The first time I remember hearing the word was when my Grandmother Gallaher named a basement room “the serendipity room” after a home repair escalated from a hole dug under her home into a new addition. I awoke on New Year’s day, 2016 recovering from a nasty cold, and this melody was spinning around in my head. It was an unusually smooth process creating the composition, to the point it almost seemed like it was serendipity.
—Brent Gallaher

Big Sur takes the listener on a journey that touches the seaside cliffs, hiking trails, Bixby Bridge, and all of the natural wonders that make up this special place. The California coastline is one of the most beautiful and Big Sur is one of my favorites. The rich texture
of the landscape, as it connects to the ocean, leaves an indelible imprint to those who
visit Big Sur. —Kim Pensyl

Gratitude is a reflective ballad of thanks. For artists, it is sometimes easier to express feelings through the art, rather than through the spoken word. Also, the composition gives the listener time to search their experiences and contemplate what they are thankful for while the performers musically express theirs. —Kim Pensyl

Cycle represents the experience of subtle change. One part changes while the other part stays constant. This can be described by looking at a creek. The surrounding area of the water like the rocks, trees, flowers, grass, and creek bed stay constant, while the water in the creek continues to change as it flows downstream. On deeper examination, we find there is change over time of each of the elements that surround the creek as well, so nothing really stays the same. The intersection of something constant, that brings a sense of calm, along with change, that brings a sense of excitement, creates interest. That is the aural sensation strived for in the composition. Nature has provided incredible images I want to paint with sound. —Kim Pensyl

I believe one of the more exciting elements of being a jazz musician is capturing spontaneous moments of improvised music in the recording studio. Improvisational music is a constant state of evolution, constantly moving forward. I wanted to capture that, both in this tune and the album, while staying tucked tightly in the groove’s pocket. Moving Forward was written as an homage to pianist Horace Silver who I consider one of greatest jazz composers of the last century. His compositions are soulful, swingin’, groovy, and always a blast to perform. —Brent Gallaher

Fred Hersch’s composition Rain Waltz was first introduced to me by my good friend, pianist Steve Schmidt. I immediately fell in love with it and knew I wanted to record it on my next project. The gentle melody is warm and cozy, like sitting inside on a rainy day, enjoying the sound of the rain falling on the roof. —Brent Gallaher

I wrote No Apparent Reason years ago while practicing piano in the practice rooms at Manhattan School of Music. The harmonies and melodies of Herbie Hancock were my musical inspiration.

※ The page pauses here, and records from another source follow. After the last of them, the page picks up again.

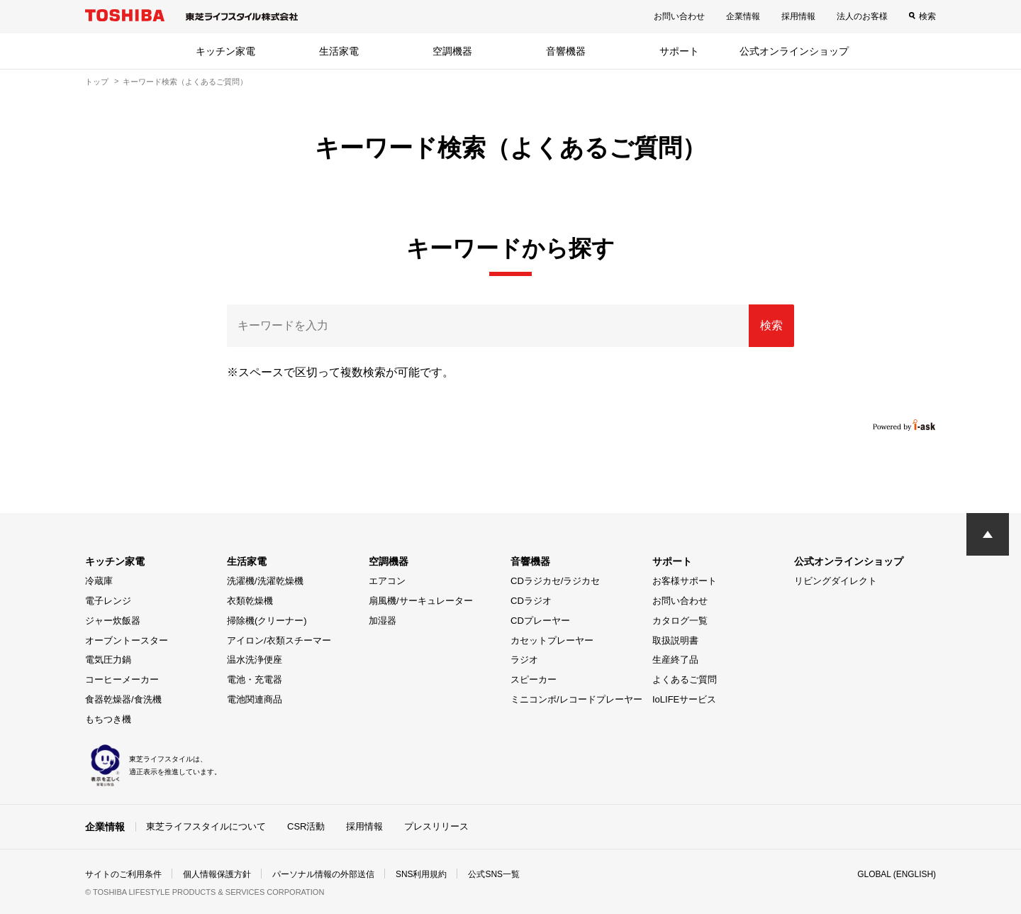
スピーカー (533, 679)
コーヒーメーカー (122, 679)
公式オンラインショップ (794, 51)
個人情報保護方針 (217, 874)
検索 (927, 16)
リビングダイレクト (835, 581)
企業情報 (743, 16)
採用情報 (798, 16)
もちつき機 (108, 719)
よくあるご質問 (684, 679)
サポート (679, 51)
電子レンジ (108, 600)
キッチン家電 (225, 51)
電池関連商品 (254, 699)
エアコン (387, 581)
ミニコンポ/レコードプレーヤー (576, 699)
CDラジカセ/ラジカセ (555, 581)
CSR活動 (306, 825)
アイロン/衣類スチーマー (279, 640)
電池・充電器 (254, 679)
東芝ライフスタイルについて (206, 825)
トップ (96, 81)
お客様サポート (684, 581)
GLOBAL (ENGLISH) (896, 874)
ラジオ (524, 659)
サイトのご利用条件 (123, 874)
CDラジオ (531, 600)
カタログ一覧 (680, 620)
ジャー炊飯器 (112, 620)
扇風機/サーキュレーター (421, 600)
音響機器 (566, 51)
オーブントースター (126, 640)
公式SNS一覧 (494, 874)
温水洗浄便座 (254, 659)
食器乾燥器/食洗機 (123, 699)
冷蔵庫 (99, 581)
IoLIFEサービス (684, 699)
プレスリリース (436, 825)
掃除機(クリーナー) (267, 620)
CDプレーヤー (540, 620)
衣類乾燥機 (250, 600)
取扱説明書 (675, 640)
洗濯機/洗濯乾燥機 (265, 581)
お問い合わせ (679, 16)
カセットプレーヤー (551, 640)
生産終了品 (675, 659)
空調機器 (452, 51)
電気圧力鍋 (108, 659)
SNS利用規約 (421, 874)
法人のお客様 (862, 16)
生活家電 (339, 51)
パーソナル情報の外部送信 (323, 874)
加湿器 (382, 620)
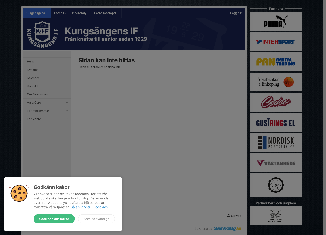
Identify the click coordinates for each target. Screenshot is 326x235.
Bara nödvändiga (96, 219)
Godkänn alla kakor (54, 219)
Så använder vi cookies (89, 207)
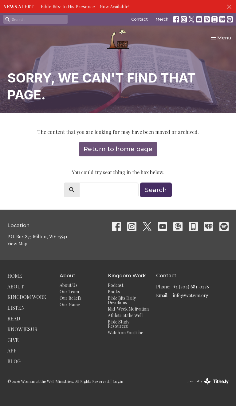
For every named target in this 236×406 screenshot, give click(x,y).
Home (14, 275)
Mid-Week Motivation (128, 309)
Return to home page (118, 149)
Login (117, 381)
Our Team (69, 292)
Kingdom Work (26, 297)
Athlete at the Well (125, 315)
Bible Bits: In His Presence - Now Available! (85, 6)
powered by (208, 381)
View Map (17, 243)
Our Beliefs (70, 298)
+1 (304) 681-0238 (191, 286)
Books (114, 292)
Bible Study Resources (118, 324)
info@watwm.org (191, 295)
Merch (161, 19)
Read (13, 318)
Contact (139, 19)
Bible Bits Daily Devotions (122, 300)
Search (156, 190)
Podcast (115, 285)
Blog (14, 361)
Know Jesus (22, 329)
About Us (68, 285)
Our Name (70, 305)
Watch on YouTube (125, 333)
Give (13, 340)
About (15, 286)
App (12, 350)
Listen (16, 307)
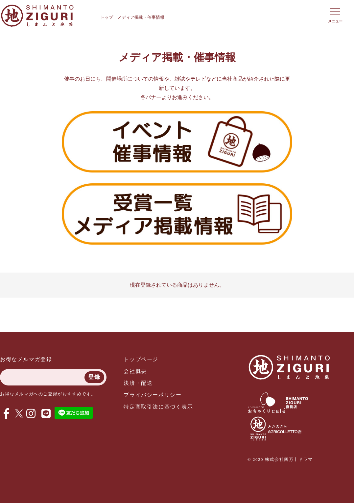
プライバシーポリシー (152, 395)
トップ (106, 17)
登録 (94, 377)
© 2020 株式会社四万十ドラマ (280, 459)
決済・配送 (138, 383)
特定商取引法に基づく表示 (158, 407)
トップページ (141, 359)
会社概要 (135, 371)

The title is dedicated to my childhood friend Alex Horn. Like myself, he was a unique and unusual kid at school. Occasionally he was a victim of teasing and bullying from other kids, and he used to say that he was picked on for "no apparent reason". —Alex Pope Norris

As I write music, what gets created comes from the vibe in the air around me. When I wrote down Cesar, I had spent a lot of time listening to and playing the music of Cesar Franck. His harmonies and melodies were definitely running around in my mind, and I felt that putting Romanticism into the jazz context would lead to an interesting energy—the very energy captured on this recording! —Dan Karlsberg



to write a review

Joe Ross (Roots Music Report)

Heartfelt, appealing, expressive statements of creativity & progression
Brent Gallaher is a master jazzman who gives us a memorable experience featuring a solid jazz quintet with tenor sax, trumpet, piano, bass and drums. The eight compositions range from 5 to 7.5 minutes apiece, and that relaxed approach in arrangement provides plenty of undisturbed opportunity for exquisite playing and intelligent, thoughtful improvisation. About the opening cut, “Serendipity,” Gallaher notes that it was “an unusually smooth process creating the composition, to the point it almost seemed like it was serendipity.” Gallaher’s original title cut is a tribute to pianist Horace Silver, noted for his terse, imaginative and utterly funky style. It’s a good showpiece for pianist Dan Karlsberg who wrote the nascent closing cut, “Cesar,” for this project. The other compositions (written by Kim Pensyl, Fred Hersch or Alex Pope Norris) offer heartfelt, appealing and expressive statements of broad-minded musical creativity and progression. (Joe Ross, Roots Music Report)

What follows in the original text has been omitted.